Olimpia Elbląg odnosi pierwsze zwycięstwo w tym sezonie!
fot. Marcin Walędzik/elblag.net
Olimpia mimo dobrego początku, w bólach odniosła pierwsze zwycięstwo w sezonie 2013/2014. Jedyną bramkę w tym meczu zdobył Kołosow, po strzele głową z najbliższej odległości.
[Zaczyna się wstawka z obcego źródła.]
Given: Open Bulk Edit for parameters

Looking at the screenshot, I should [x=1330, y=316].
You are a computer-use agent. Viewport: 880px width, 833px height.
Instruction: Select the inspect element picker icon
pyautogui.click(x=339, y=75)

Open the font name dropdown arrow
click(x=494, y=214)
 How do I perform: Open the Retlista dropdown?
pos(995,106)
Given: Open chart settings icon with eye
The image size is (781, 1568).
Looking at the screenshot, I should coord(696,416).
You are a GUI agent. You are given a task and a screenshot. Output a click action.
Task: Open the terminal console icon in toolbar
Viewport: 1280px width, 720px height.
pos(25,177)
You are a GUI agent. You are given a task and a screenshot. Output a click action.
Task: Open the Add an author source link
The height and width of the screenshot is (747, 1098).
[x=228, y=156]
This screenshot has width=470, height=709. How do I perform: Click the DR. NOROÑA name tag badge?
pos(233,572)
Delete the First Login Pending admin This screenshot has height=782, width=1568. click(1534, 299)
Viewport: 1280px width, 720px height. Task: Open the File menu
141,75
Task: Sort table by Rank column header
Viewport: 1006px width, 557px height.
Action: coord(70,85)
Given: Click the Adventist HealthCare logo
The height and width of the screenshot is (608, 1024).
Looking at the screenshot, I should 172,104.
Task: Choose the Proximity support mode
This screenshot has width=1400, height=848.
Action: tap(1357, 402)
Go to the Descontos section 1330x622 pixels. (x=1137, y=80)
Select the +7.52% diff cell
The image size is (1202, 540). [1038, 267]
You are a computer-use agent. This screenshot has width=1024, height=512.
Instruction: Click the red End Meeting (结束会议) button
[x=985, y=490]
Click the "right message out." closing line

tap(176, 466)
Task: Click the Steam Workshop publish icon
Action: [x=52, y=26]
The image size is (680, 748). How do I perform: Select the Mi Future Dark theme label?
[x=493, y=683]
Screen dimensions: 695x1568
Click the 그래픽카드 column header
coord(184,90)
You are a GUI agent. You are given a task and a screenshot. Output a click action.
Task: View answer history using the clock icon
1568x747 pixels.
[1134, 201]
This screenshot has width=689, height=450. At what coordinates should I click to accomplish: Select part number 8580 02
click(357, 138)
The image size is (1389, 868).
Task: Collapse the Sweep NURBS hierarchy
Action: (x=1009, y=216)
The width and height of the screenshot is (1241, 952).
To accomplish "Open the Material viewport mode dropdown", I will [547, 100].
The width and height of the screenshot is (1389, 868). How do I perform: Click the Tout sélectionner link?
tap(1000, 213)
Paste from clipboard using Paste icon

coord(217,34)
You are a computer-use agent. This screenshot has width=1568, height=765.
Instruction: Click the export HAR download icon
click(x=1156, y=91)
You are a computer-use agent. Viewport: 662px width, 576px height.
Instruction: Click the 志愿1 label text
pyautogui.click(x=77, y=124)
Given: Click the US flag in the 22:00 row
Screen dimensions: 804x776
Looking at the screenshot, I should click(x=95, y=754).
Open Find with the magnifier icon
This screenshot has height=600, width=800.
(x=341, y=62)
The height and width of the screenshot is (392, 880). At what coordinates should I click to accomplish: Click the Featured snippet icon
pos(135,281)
Przez większą część meczu jednak to goście prowadzili grę. Gdyby nie Rogaczow, mogliby nawet wygrać. Emocje na boisku były jednak do samego końca, bowiem w doliczonym czasie gry Kołosow otrzymał czerwoną kartkę,
Zanim jeszcze rozpoczęło się dzisiejsze spotkanie, to na murawie miała miejsce miła dla elbląskich trenerów i piłkarzy uroczystość. Oleg Raduszko odebrał licencję UEFA PRO, a Dariusz Kaczmarczyk, Dariusz Tyburski i Janusz Buczkowski UEFA A. Natomiast Kirił Raduszko i Alex Rogaczow otrzymali pamiątkowe statuetki od redakcji tygodnika Piłka Nożna, ponieważ zdaniem jej dziennikarzy znaleźli się w najlepszej 11 poprzedniego sezonu.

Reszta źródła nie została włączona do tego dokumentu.